Nel frattempo, sempre più americani affermano di voler lasciare il proprio Paese. Pochi di coloro che avevano promesso di andarsene se Donald Trump fosse stato eletto nel 2016 lo hanno effettivamente fatto. Ma Gallup, un sondaggista, ha scoperto nel 2018 che la percentuale di americani che hanno dichiarato di voler trasferirsi permanentemente in un altro paese è aumentata dall’11% sotto Barack Obama al 16% sotto Trump; nel 2022 era al 17%, nonostante l’elezione di Joe Biden. Il tasso di follow-through resta esiguo: poche decine di migliaia di emigrati su una popolazione di 330 milioni di abitanti. Ma molti espatriati di recente affermano di essere partiti in parte perché disperati riguardo alla direzione in cui si stanno dirigendo gli Stati Uniti.

"Faccio una telefonata una volta al mese con gli americani che mi chiedono come venire qui", dice Caroline Behringer, un'americana trasferitasi nel 2017. La signora Behringer, ex assistente di Nancy Pelosi, allora leader dei democratici alla Camera dei Rappresentanti, ha lasciato il lavoro e ha raggiunto il suo partner ad Amsterdam dopo la vittoria di Trump. Per la maggior parte degli espatriati, dice, la politica non è stata tanto la ragione per cui se ne sono andati, quanto un motivo per non tornare indietro: “Non solo le elezioni, ma le continue divisioni”.

"Quello che sentiamo continuamente è che l'equilibrio tra lavoro e vita privata è molto migliore qui", afferma Tracy Metz, che dirige il John Adams Institute, un luogo culturale americano-olandese. I lavoratori americani lavorano 1.811 ore l’anno, gli europei solo 1.571; i riposati olandesi hanno messo a segno solo 1.427. I Paesi Bassi una volta attiravano gli yankee che cercavano di fumare marijuana o di sposare partner dello stesso sesso.
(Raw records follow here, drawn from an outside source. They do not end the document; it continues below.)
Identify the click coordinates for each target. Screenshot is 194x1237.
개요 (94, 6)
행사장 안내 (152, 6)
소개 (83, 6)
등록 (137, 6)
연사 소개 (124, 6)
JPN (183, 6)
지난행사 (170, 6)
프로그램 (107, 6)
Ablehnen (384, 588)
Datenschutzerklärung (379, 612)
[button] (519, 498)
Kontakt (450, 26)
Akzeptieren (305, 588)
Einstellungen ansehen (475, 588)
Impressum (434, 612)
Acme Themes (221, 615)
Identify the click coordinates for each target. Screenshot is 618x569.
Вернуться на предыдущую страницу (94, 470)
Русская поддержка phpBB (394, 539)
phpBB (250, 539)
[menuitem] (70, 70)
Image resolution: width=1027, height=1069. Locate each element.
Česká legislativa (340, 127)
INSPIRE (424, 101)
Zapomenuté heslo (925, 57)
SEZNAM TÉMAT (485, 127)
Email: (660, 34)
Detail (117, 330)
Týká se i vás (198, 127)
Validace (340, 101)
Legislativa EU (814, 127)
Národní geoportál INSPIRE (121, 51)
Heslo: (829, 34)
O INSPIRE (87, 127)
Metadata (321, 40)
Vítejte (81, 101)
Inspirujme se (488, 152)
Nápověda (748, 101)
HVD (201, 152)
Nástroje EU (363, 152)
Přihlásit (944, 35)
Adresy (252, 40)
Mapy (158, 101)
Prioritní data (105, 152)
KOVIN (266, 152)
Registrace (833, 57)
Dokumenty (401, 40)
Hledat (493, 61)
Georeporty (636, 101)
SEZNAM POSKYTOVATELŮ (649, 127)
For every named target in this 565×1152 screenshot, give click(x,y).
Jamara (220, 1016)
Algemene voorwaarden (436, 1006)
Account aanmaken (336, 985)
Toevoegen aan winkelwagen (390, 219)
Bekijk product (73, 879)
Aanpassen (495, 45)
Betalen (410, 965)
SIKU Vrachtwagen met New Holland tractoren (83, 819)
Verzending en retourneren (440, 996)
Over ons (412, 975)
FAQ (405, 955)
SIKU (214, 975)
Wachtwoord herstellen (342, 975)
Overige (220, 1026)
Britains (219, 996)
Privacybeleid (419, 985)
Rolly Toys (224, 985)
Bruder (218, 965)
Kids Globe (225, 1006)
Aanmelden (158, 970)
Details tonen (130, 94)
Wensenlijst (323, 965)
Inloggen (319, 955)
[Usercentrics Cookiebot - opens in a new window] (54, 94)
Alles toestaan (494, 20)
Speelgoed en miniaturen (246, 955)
Ora le attrazioni sono più mainstream, dice la Metz. L'ascesa dell'inglese internazionale rende le cose più facili per gli americani, notoriamente pessimi con le lingue: il 28% dei corsi di laurea nelle università olandesi sono in inglese. Gli annunci di lavoro online richiedono l'inglese quasi con la stessa frequenza con cui richiedono l'olandese.

Alcuni emigrati sono attratti dalle robuste reti di sicurezza sociale europee. Heather Caldwell Urquhart, una scrittrice trasferitasi a Lisbona nel 2021, aveva accettato un lavoro d'ufficio in Massachusetts semplicemente per ottenere un'assicurazione sanitaria. In Portogallo lei e la sua famiglia pagano per la copertura una frazione di quanto costerebbe un piano americano equivalente. "Non ci siamo resi conto di quanto fosse distrutto il tessuto sociale degli Stati Uniti finché non siamo arrivati ​​qui", dice.

“Abbiamo sentito la tensione allentarsi” poche settimane dopo aver lasciato l’America, concorda Sylvia Johnson, una psichiatra trasferitasi a Lisbona nel 2022. Per la signora Johnson e la sua famiglia, che sono neri, le questioni centrali erano il razzismo e la violenza. Da anni cercava di convincere il marito Stanley, avvocato, a trasferirsi all'estero. Il conflitto dopo l’omicidio di George Floyd nel 2021 lo ha riportato in vita. Ricorda di aver detto: "'Penso che dobbiamo procurarci una pistola.' Quando l’ho detto ad alta voce, ho pensato, se devo vivere in un paese in cui ho bisogno di un’arma per proteggere la mia famiglia, allora questo non è il paese per me”.